On Friday, the Guysborough, N.S., woman repeated her vow to sue nephew Tyrone MacInnis of Glace Bay, N.S.
"He's dead to me," Reddick told CBC's Maritime Noon on Friday.
"What I can't understand is, of all the people in the family, Tyrone would lie on me. I would have gave Tyrone $200,000 and he would have got most of the rest of the money anyway."
Reddick went on to say the young man was like "the son I never had."
Meanwhile, a Dalhousie University law school professor has suggested the feuding family members seek an alternative to taking the matter to court.
"Taking a matter like this to court, oh boy," Rob Currie told CBC's Information Cape Breton.
"This one is really, in my mind, much more suited for some kind of alternative dispute resolution."
Reddick remains bitter with her nephew for collecting half of the money won with a ticket purchased for the Margaree Forks, N.S., fundraiser for two area fire departments.
She said she did not intend to split the winnings with MacInnis and was shocked when she saw that the organizer of the Chase the Ace fundraiser had divided the money into two cheques.
"I'm heartbroken because I don't think he should have got half of the money," she told Maritime Noon. "It wasn't his ticket.
"I always put Tyrone's name on the ticket for good luck. We had no discussion of money."
Through a relative, MacInnis declined to be interviewed.
A spokesperson for Service Nova Scotia, responsible for the enforcing the province's alcohol and gaming regulations, said Friday it is not uncommon for multiple names to be listed on one ticket in these kinds of ticket lotteries.
"In these instances, we expect the licensee to split the prize equally amongst those named on the winning ticket," Marla MacInnis said in a statement. (She is not related to Tyrone MacInnis.)
"From our perspective, the prize has been awarded and the lottery is concluded. If there is a dispute between the winners, it should be resolved by the parties involved."
Because the amount of money is more than $25,000, the case cannot be heard at small claims court.
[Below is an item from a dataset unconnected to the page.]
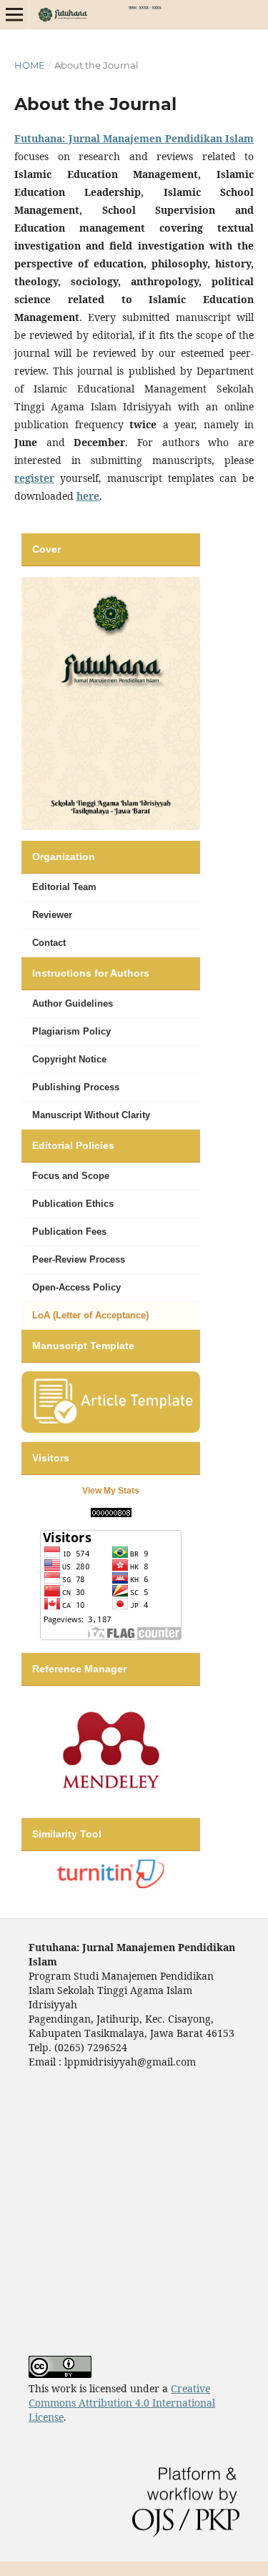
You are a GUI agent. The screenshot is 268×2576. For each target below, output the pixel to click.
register (34, 478)
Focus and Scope (70, 1175)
It would have to go before the Nova Scotia Supreme Court, Currie said.
That would mean "lots of evidence gathering, lots of filing of documents. People can represent themselves in Supreme Court, but they often find the procedure a bit daunting so lawyers inevitably end up getting involved."
He estimated the cost in lawyers' fees would be in the tens of thousands of dollars.
"There are lots of cases in Canadian law based on disagreements about who is entitled to lottery proceeds. And they're all quite sad and none of them end very well," he said.
"And they all end up with a lot of money going out the door to the lawyers."